Due to the single entity concept, the “hot stock” rule should not apply to any acquisition of stock of a controlled corporation, where the controlled corporation was a DSAG member at any time after the acquisition (but prior to the distribution of the controlled corporation).

Suppose, for instance, the distributing corporation had acquired all of the controlled corporation’s stock in a taxable transaction that qualified as an expansion of the distributing corporation’s existing trade or business under the separate affiliated group regime, and later distributed all the controlled corporation’s stock within five years of the acquisition in an unrelated transaction.

As expressly stated in TD 9435, the distribution would have satisfied the active trade or business requirement but, absent the rule reflected in the regulations, could otherwise have been fully taxable under the “hot stock” rule. In the Treasury Department’s view, this result seemed inconsistent with the Congressional intent.

To achieve consistency with the separate affiliated group regime, if the controlled corporation had been a DSAG member and the distributing corporation acquired additional stock in the controlled corporation, the acquisition should be disregarded for purposes of §355(a)(3)(B). Preamble to Regs. §1.355-2(g).

Therefore, the regulations provide that controlled corporation’s stock acquired by the DSAG within the pre-distribution period in a taxable transaction constituted “hot stock,” except if the controlled corporation had been a DSAG member at any time after the acquisition — but prior to the distribution of the stock of the controlled corporation.

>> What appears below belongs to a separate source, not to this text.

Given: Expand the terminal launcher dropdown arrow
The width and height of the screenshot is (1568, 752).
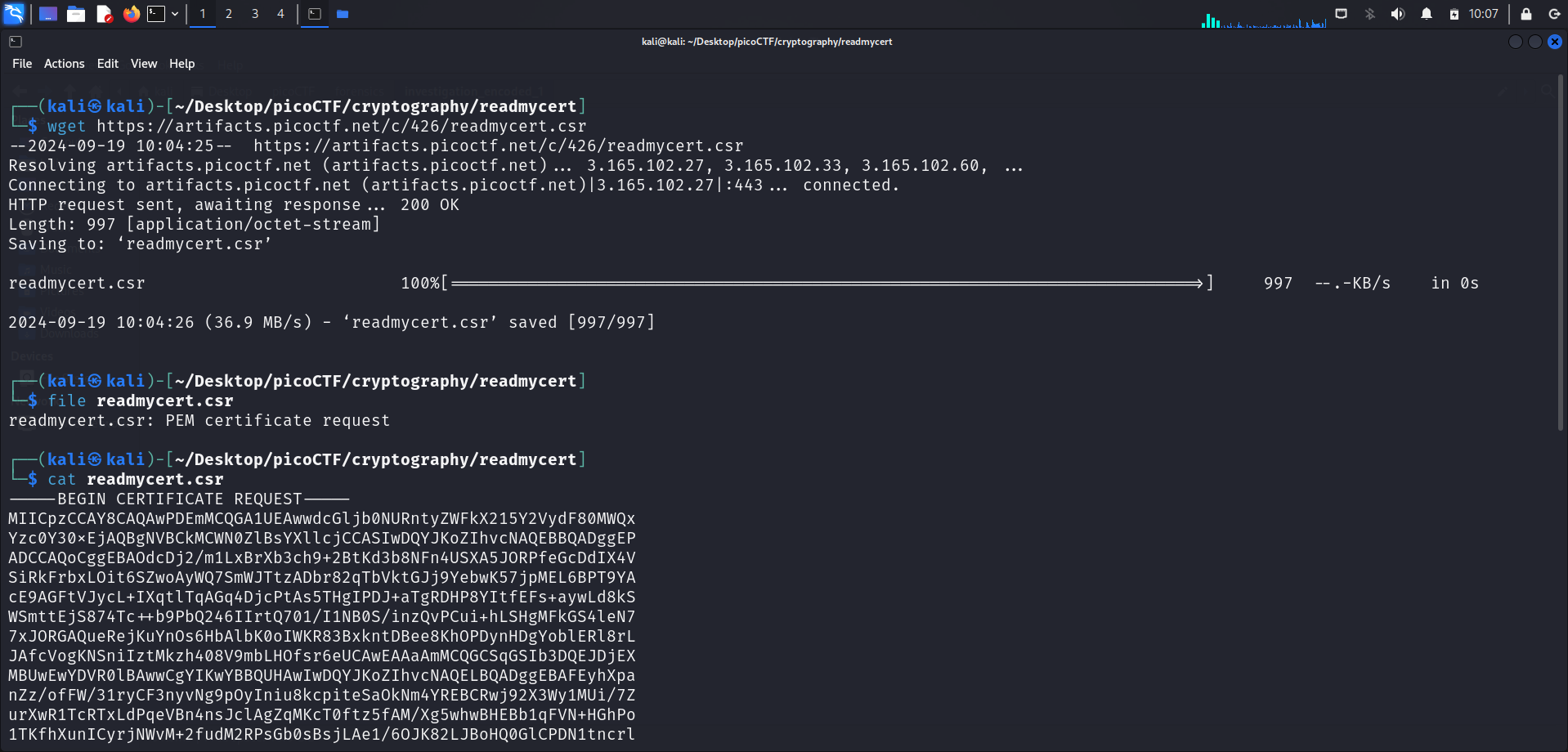Looking at the screenshot, I should [175, 14].
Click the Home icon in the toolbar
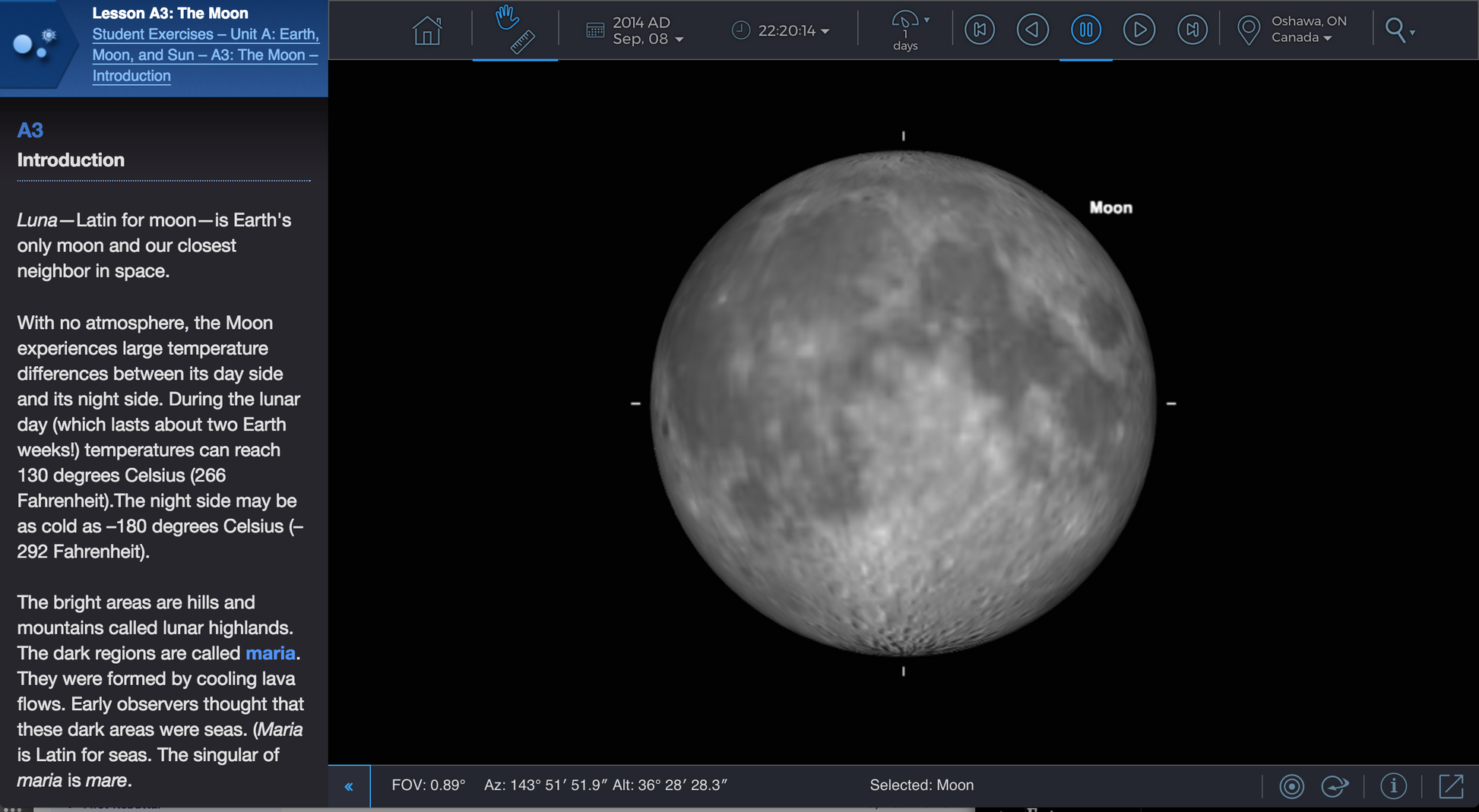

Assume, for example, that P had owned ninety percent of the sole outstanding class of the stock of D for more than five years. Also, P owned a portion of the stock of C. X, an unrelated individual, had owned during the five year period the remaining ten percent of the D stock.

Throughout this period, D had owned eighty percent of the stock of C, but did not own eighty percent of the voting power and value of the stock in C.

In year 6, D purchased P’s C stock. However, D did not own eighty percent of the voting power and value of the stock in C after the purchase in year 6.

If D had distributed all of its C stock to X in exchange for X’s D stock within five years after the purchase in year 6, the distribution of the C stock purchased in year 6 would not have been treated as “other property,” because the C stock had been purchased from a member (P) of the affiliated group of which D was a member, and P had not purchased the C stock within the pre-distribution period. Regs. §1.355-2(g)(5), Exp. 4.